In response, BLF partnered with the Maasai to conceive and raise funds for this first-ever Maasai Olympics, part of the larger initiative to help to shift the attitudes of the Maasai toward a commitment to wildlife and habitat conservation as a preferred way of life in the 21st century.
This larger initiative consisting of two parts, conservation education and sports.
In order to reach a large audience, a film was produced exclusively for this project and used to teach the young generation that lion killing is no longer culturally acceptable and must stop now, as must the killing of elephants and all wildlife species. Failure to follow the “path of conservation” and reap its economic benefits will result in an unsustainable future of the Maasai people.
Competition in sports starts at local level. The warriors receive basic sports training in six events and compete for selection to one of four teams across the Amboseli-Tsavo ecosystem.
At regional level, each team will compete in organized competitions against the other three villages.
At ecosystem-wide level, the highly important and most wanted Olympic Day is waiting. This highlight takes place before national and international media, celebrities, government officials, friends, family, and tourists. The four villages will compete for event medals, prizes, and for the overall winners a trophy and prized bull. Thousands of people attend.

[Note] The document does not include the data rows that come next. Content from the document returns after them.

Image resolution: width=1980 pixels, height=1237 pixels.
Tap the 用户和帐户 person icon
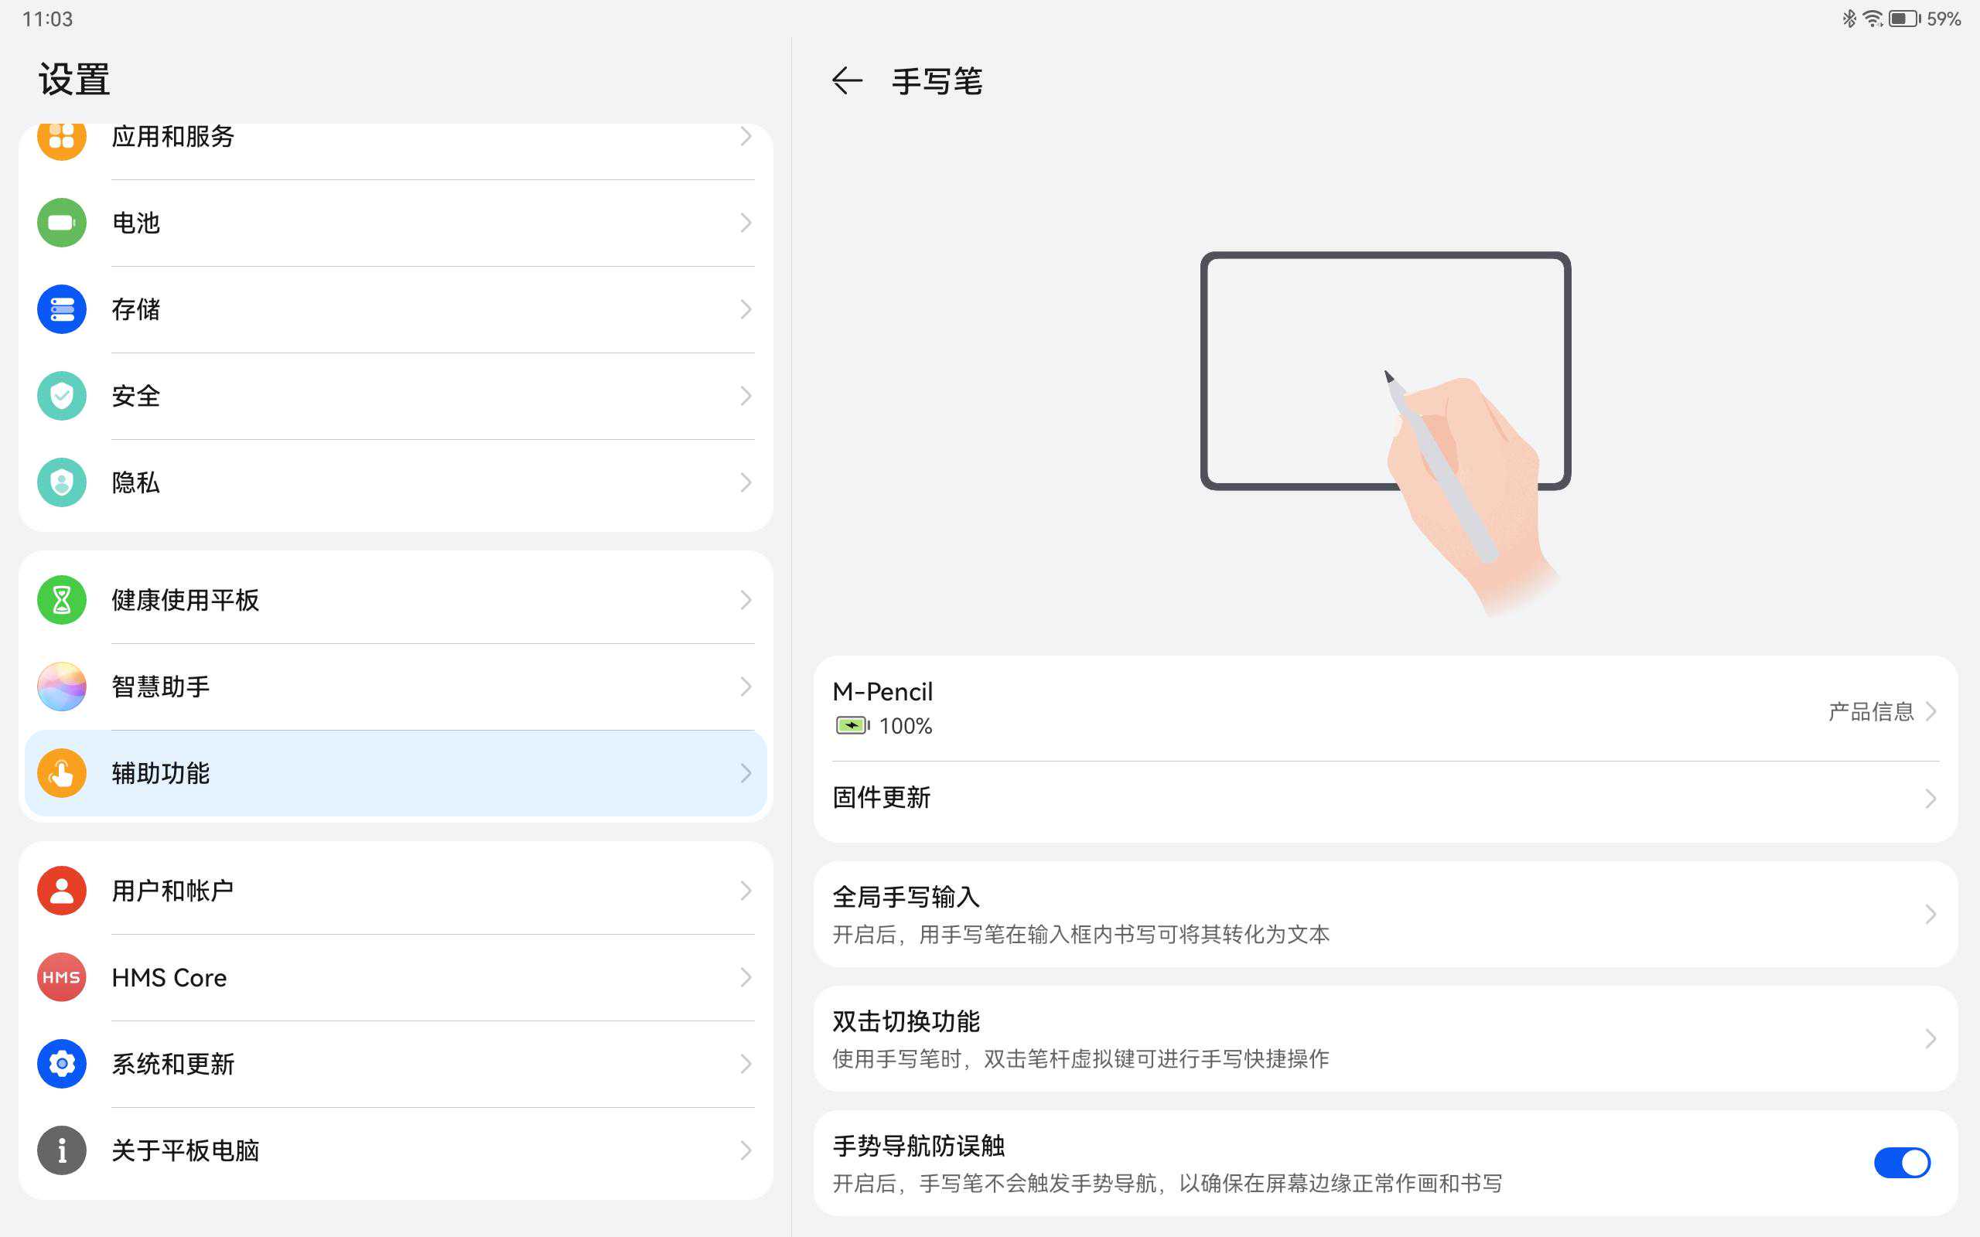pos(61,890)
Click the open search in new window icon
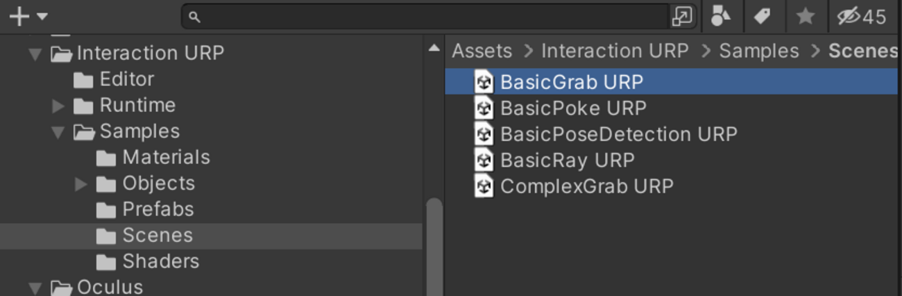902x296 pixels. pos(682,17)
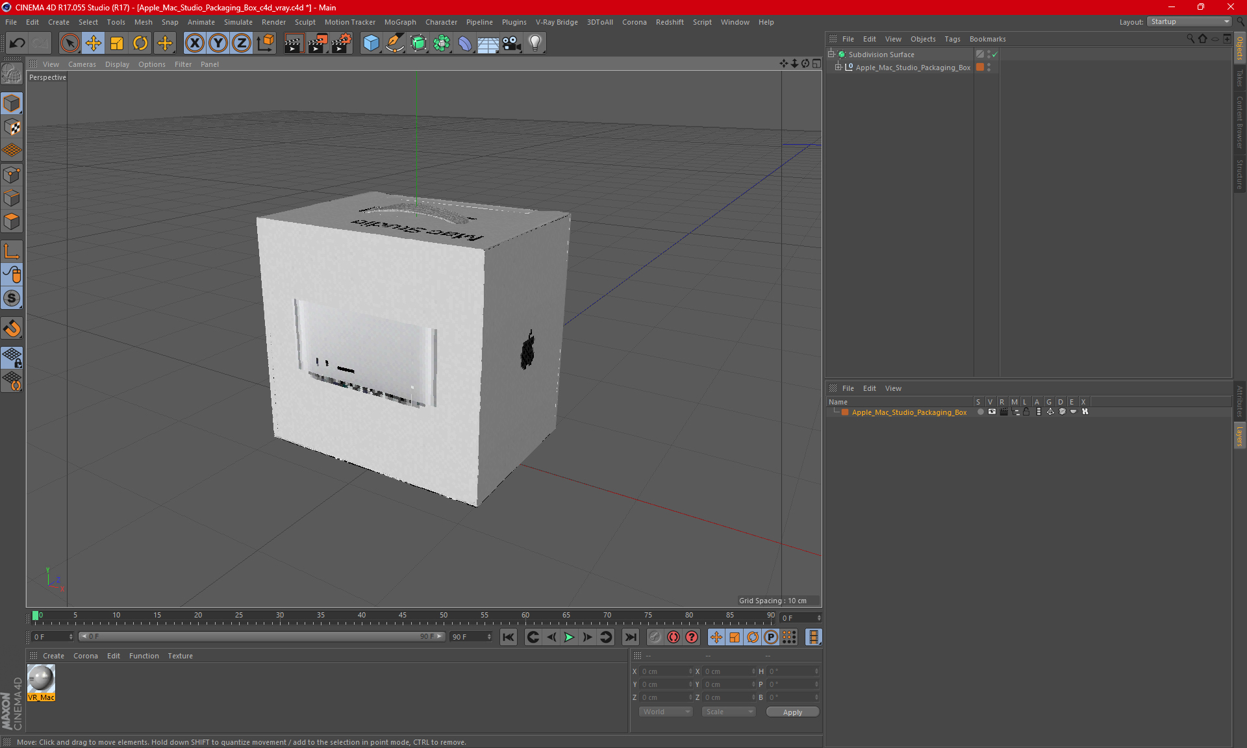Open the Cameras viewport menu
The height and width of the screenshot is (748, 1247).
click(82, 64)
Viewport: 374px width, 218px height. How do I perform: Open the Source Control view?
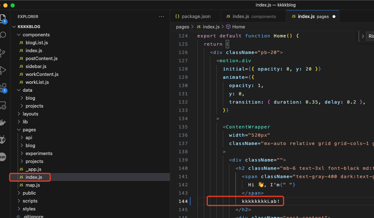point(3,53)
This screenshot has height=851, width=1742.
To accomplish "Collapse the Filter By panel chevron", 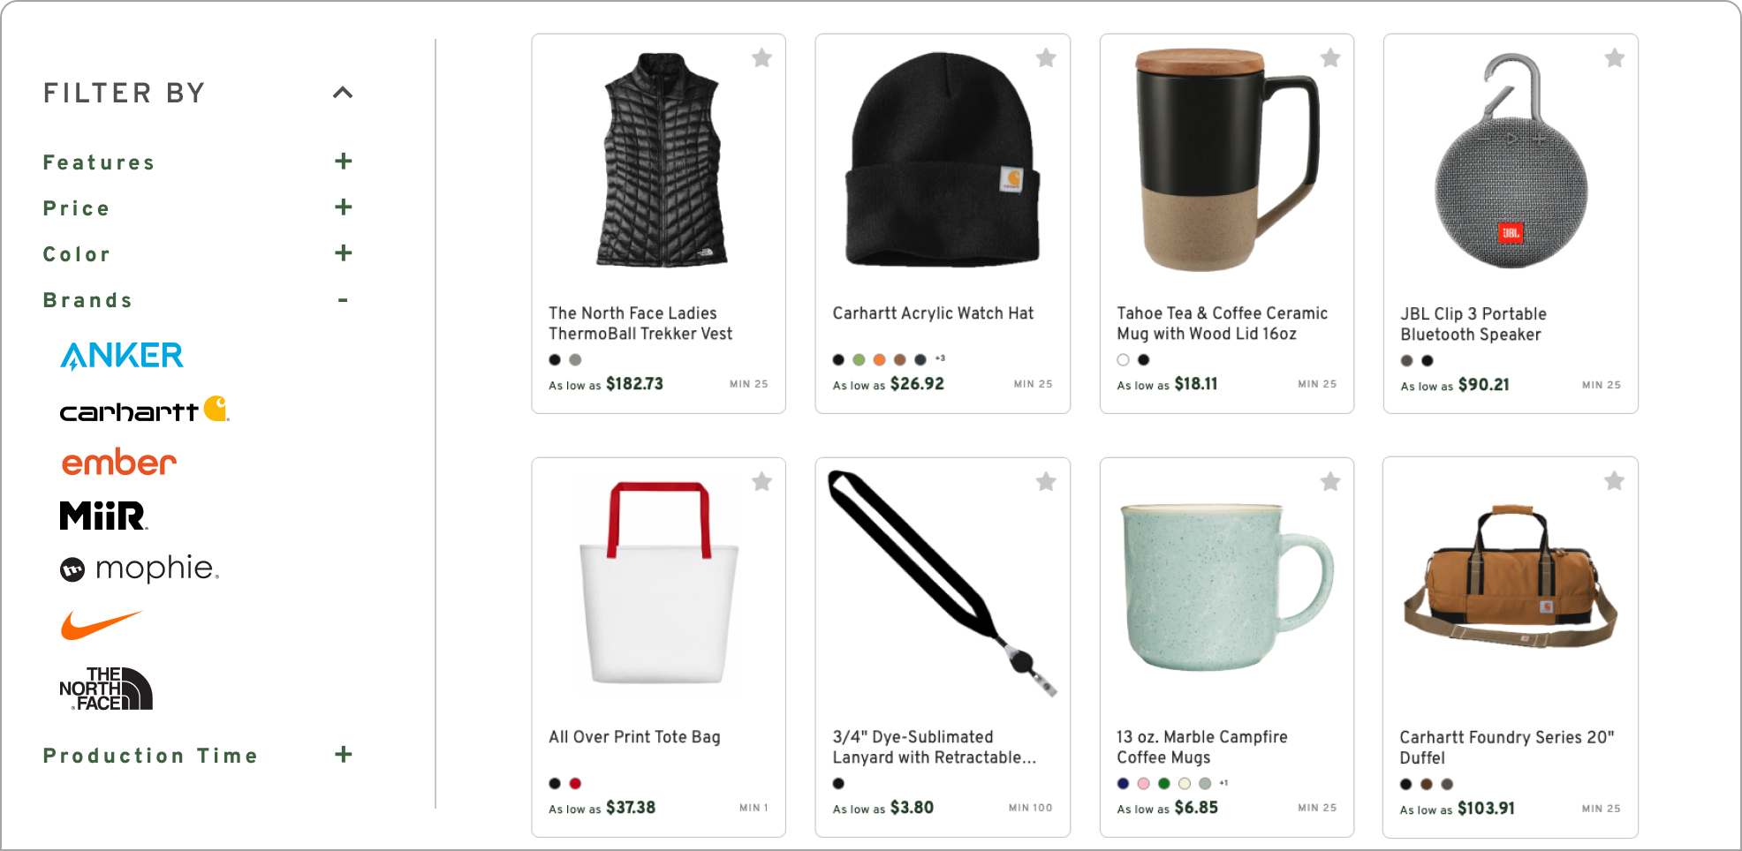I will [343, 93].
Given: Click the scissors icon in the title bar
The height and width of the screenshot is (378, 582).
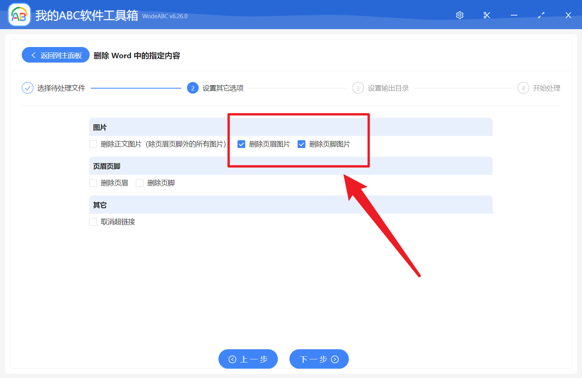Looking at the screenshot, I should (487, 15).
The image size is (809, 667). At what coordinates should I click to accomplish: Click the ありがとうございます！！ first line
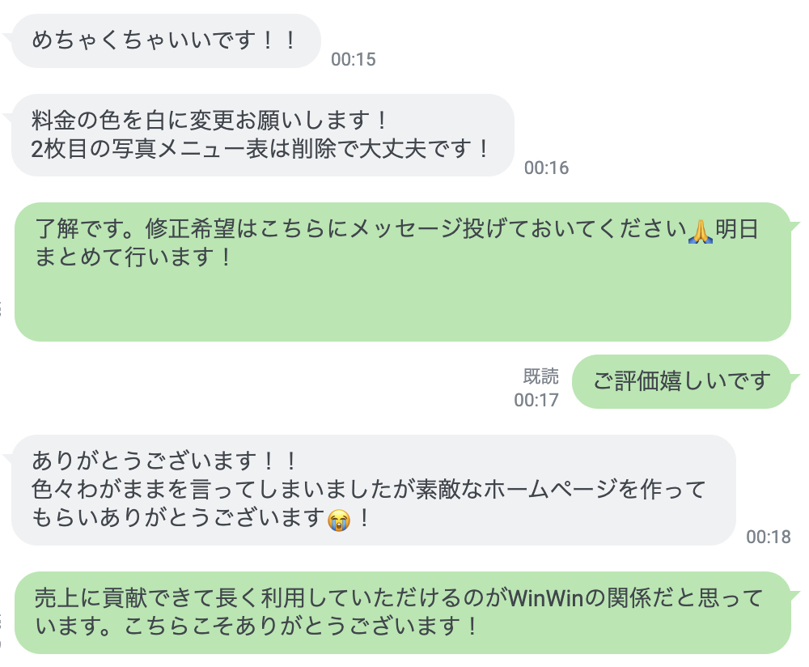164,461
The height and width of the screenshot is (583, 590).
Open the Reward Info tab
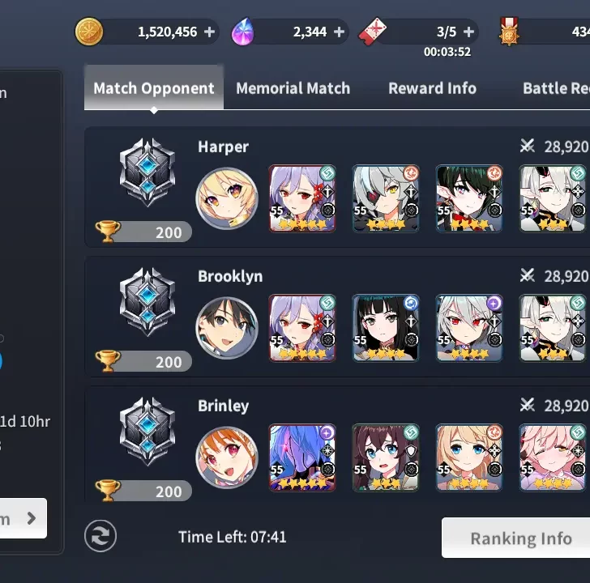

Girls being the motivators behind warriors wanting to hunt lion, are also potential conservation advocates and are included in the education program and in two competitions at Olympics Day.
In 2003, in response to an imminent threat of local lion extinction, Maasailand Preservation Trust (MPT) which in 2010 became the Big Life Foundation (BLF), in close collaboration with the local community, conceived a first-of-its-kind predator compensation programme. The intention was to better balance the costs and benefits of living with wildlife and thereby replace conflict and retaliation with tolerance and cohabitation.
This novel conservation strategy remains one of the most far-reaching and effective projects, the first of its kind, implemented in the Amboseli-Kilimanjaro Maasailand ecosystem.
One of many key aspects of PCF is that it acts as an umbrella of protection – not only preventing lion extinction but also providing coverage for other persecuted species, such as hyena, cheetah, leopard, wild dog and jackal.
The raising of livestock in Maasailand is a vital activity for the community’s subsistence. Consequently, predators are under constant threat from livestock owners who view them as a danger to their livestock and kill them in retribution for livestock losses. Retaliatory killing is the major threat to Africa’s lion population. Recent estimates show that 20 years ago 200,000 lions lived in Africa, today there are less than 25,000, with no more than 2,000 residing in Kenya.
The success achieved by PCF in its past years is arguably unequalled in African conservation:
Since inception, lion killing has virtually stopped on Mbirikani Group Ranch, a Maasai community of 10,000 individuals. Only 6 lions were killed by livestock owners during the first nine years of the project. During that same period, more than 200 lions were killed on the neighbouring group ranches where the PCF programme did not (yet) exist. The same community that now protects lions killed 22 in just 18 months prior to introduction of PCF.
A key factor to PCF’s success is the requirement that the entire community must support the objectives of the programme or compensation will cease for everyone.